Indigenous Tribes | Our Stories Carry Important Records By Sunie Wood

Our Stories Carry Important Records

Our Stories Carry Important Records

By Sunie Wood

Chapa-De Indian Health Auburn Grass Valley | Medical Clinic

For years, Indigenous Tribes have kept historical records through oral history. Rather than writing their history in words on paper, as Europeans have done, Native Elders pass history through generations in the stories they tell younger generations about events. Drawings on hides and rocks were also used to record events. Unfortunately, these forms of records were often dismissed as inaccurate compared to words written on paper. Now that is being challenged.

Historically, there were considerable differences in the Lakota and Cheyenne accounts of what happened at the Battle of Greasy Grass (Little Big Horn) and records written by white commentators. Yet, archeological excavations of the area validated the Native American oral history of the event as being closer to the truth.

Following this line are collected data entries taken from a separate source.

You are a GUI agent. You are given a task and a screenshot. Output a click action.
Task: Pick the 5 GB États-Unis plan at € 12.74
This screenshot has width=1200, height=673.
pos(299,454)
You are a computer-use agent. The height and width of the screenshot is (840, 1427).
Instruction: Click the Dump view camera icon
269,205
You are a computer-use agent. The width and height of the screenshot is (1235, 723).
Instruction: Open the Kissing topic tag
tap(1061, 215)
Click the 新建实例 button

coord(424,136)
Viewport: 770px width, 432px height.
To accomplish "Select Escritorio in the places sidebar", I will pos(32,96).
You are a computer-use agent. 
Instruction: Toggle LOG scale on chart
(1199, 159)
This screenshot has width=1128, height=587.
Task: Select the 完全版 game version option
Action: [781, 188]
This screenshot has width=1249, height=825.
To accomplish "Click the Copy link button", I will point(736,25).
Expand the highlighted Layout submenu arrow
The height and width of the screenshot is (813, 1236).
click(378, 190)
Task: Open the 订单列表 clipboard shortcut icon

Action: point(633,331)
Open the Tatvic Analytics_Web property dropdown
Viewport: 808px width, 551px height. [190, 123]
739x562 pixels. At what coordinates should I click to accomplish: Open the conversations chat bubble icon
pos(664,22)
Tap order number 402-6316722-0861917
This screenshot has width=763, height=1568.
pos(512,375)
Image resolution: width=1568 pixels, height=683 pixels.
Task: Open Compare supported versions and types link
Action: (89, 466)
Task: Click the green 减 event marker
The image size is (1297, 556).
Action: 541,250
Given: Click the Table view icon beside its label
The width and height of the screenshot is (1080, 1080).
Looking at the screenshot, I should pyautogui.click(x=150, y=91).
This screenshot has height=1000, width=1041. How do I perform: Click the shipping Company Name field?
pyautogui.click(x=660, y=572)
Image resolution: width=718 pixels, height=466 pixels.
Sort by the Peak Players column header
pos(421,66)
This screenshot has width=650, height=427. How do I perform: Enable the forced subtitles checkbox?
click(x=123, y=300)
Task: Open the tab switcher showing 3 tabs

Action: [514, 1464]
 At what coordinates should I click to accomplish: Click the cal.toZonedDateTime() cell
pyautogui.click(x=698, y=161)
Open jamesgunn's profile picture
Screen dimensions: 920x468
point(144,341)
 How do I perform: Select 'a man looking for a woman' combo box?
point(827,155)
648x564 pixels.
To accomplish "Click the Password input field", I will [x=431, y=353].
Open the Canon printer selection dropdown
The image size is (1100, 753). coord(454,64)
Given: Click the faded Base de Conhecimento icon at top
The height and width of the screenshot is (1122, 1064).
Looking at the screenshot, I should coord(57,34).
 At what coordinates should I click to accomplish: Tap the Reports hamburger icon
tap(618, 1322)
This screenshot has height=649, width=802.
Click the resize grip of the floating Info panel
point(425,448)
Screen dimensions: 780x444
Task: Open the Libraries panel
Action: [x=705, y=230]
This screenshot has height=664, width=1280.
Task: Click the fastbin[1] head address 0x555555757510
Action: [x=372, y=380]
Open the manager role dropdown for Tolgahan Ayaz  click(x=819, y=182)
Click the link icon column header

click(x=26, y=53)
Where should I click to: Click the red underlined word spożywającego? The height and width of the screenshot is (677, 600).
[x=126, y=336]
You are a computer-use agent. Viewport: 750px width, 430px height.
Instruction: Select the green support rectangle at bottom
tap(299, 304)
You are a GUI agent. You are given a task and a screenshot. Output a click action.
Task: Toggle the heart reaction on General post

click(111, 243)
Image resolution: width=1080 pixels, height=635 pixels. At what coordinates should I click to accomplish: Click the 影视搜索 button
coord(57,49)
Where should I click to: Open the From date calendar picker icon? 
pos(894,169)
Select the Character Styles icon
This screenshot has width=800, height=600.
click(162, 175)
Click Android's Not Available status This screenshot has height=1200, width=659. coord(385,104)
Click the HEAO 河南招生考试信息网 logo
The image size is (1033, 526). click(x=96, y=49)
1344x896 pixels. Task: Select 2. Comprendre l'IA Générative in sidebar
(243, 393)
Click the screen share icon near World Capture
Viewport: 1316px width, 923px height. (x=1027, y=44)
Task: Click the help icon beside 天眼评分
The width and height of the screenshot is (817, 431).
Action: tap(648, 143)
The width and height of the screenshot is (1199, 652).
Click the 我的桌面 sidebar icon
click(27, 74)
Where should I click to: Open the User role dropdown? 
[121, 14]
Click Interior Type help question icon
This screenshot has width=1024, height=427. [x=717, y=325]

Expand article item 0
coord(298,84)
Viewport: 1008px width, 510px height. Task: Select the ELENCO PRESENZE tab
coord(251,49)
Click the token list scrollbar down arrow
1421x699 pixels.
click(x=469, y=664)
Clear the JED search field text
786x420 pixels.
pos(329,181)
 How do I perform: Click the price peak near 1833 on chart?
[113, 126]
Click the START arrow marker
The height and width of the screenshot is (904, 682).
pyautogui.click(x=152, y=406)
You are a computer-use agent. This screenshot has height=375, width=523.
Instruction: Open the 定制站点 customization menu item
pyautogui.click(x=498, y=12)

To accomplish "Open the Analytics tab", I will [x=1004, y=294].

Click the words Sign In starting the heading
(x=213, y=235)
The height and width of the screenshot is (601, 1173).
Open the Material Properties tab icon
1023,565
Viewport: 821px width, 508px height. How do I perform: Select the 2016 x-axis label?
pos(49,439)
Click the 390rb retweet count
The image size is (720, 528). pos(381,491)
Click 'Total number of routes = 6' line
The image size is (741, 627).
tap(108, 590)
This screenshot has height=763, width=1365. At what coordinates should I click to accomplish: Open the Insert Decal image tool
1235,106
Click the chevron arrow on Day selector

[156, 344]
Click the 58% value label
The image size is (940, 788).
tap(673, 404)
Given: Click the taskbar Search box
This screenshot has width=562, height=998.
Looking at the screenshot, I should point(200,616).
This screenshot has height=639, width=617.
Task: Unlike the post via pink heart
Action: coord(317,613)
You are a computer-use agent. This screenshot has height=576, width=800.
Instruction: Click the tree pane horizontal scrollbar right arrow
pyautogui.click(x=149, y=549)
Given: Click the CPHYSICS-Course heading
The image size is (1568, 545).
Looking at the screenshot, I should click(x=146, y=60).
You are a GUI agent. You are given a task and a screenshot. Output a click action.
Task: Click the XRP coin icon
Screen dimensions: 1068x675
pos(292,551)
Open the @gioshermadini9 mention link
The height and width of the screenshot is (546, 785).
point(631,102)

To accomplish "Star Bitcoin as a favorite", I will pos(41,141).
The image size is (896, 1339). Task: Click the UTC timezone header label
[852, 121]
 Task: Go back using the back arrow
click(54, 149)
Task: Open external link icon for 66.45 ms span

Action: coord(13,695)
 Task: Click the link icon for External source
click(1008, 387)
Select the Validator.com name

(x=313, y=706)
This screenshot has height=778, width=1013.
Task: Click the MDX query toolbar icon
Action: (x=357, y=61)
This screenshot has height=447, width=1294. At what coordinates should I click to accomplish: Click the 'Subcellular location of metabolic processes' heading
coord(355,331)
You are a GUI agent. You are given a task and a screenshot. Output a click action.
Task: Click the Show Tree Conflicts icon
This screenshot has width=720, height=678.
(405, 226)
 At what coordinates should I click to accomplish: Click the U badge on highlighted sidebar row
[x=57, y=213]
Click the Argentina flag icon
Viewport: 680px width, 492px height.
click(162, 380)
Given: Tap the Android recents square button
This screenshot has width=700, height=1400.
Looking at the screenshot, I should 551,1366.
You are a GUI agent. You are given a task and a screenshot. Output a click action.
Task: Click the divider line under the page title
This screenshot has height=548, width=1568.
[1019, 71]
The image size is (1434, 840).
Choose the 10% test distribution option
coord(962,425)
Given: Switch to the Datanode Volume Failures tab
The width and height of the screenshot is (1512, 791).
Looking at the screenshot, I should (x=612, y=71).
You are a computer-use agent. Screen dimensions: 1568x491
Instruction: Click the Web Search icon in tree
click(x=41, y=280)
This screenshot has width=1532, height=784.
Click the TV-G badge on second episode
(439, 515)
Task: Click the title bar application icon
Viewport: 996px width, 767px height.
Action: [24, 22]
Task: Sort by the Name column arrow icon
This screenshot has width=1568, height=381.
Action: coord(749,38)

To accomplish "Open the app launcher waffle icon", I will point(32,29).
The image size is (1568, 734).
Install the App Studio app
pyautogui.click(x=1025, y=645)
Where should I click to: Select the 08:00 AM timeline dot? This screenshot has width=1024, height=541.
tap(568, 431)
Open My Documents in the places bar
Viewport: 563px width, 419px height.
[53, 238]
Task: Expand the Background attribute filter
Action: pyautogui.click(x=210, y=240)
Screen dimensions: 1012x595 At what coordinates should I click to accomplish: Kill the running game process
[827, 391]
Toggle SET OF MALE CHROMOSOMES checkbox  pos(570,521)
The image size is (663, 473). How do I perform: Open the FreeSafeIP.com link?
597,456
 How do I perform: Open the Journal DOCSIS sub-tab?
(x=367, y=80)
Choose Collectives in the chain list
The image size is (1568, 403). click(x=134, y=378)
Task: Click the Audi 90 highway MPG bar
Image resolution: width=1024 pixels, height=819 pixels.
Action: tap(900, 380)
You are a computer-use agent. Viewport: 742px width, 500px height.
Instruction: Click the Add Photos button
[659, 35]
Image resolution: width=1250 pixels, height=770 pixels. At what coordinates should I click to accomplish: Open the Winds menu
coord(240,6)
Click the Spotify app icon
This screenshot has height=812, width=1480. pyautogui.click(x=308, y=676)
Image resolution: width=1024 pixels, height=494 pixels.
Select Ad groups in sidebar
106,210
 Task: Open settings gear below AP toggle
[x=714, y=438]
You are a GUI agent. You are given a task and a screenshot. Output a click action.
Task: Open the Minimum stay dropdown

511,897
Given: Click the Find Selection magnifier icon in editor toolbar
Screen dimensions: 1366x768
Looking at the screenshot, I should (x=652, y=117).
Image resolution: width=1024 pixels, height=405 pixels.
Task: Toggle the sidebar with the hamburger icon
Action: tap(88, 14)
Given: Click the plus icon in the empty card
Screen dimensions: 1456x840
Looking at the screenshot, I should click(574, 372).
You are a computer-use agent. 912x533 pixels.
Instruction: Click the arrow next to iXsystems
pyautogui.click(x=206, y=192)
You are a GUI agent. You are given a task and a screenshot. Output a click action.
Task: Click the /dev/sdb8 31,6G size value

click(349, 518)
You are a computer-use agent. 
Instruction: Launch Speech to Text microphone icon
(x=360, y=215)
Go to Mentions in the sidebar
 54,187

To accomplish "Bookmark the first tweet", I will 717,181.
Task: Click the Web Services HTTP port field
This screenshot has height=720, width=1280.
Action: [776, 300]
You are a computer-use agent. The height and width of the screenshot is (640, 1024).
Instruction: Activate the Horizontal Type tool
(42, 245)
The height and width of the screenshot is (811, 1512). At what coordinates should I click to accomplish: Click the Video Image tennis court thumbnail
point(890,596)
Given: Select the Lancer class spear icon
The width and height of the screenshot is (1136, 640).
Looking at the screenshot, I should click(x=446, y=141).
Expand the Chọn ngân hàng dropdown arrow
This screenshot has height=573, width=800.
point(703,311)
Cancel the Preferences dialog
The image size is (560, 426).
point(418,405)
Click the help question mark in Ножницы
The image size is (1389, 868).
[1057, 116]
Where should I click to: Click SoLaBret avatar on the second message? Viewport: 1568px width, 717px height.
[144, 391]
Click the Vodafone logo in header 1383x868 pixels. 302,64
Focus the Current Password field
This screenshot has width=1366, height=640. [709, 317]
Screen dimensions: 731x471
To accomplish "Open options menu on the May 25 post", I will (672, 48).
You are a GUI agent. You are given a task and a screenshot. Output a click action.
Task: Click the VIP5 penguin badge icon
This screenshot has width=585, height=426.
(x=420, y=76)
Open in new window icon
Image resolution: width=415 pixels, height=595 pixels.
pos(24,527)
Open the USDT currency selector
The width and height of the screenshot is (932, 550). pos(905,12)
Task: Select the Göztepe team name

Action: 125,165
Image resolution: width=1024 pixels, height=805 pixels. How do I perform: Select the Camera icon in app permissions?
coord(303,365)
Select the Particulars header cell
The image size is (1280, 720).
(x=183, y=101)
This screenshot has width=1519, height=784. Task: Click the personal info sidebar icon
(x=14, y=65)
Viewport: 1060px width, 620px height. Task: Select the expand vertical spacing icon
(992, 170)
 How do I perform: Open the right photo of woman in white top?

For hundreds of years, many Plains Tribes including Comanche, Pueblo, Pawnee, and Lakota have claimed they had horses before the Spanish or Europeans ever set foot on North America. European texts claimed horses came to North America only after the Pueblo Revolt of 1680. Exciting new research has confirmed the oral history of the American Indians as accurate.

“We have always known and always said we came across the horse before we came across the Spanish,” says Comanche historian Jimmy Arterberry. Recent fossil studies of more than two dozen horses prove the horse was a part of Native life as early as the late 1500’s – before the Spanish or Europeans arrived.

Where did they come from? DNA shows the horses had largely Spanish ancestry and most likely came to Mexico in 1519 with Hernan Cortes. There they were most likely included in a sophisticated Indigenous trade network that brought them into North America. The horses were not just a wild animal roaming the plains. The bones show they had worn bridles and even had veterinarian care. They had eaten maize (corn) and appear to have been integrated into Native culture.

The study confirms the importance of Indigenous oral history as a reliable source of actual events. It challenges the written history we were all taught in school. One of the Native Elders involved in the project said, “this is a time when the world is likely to have better ears.”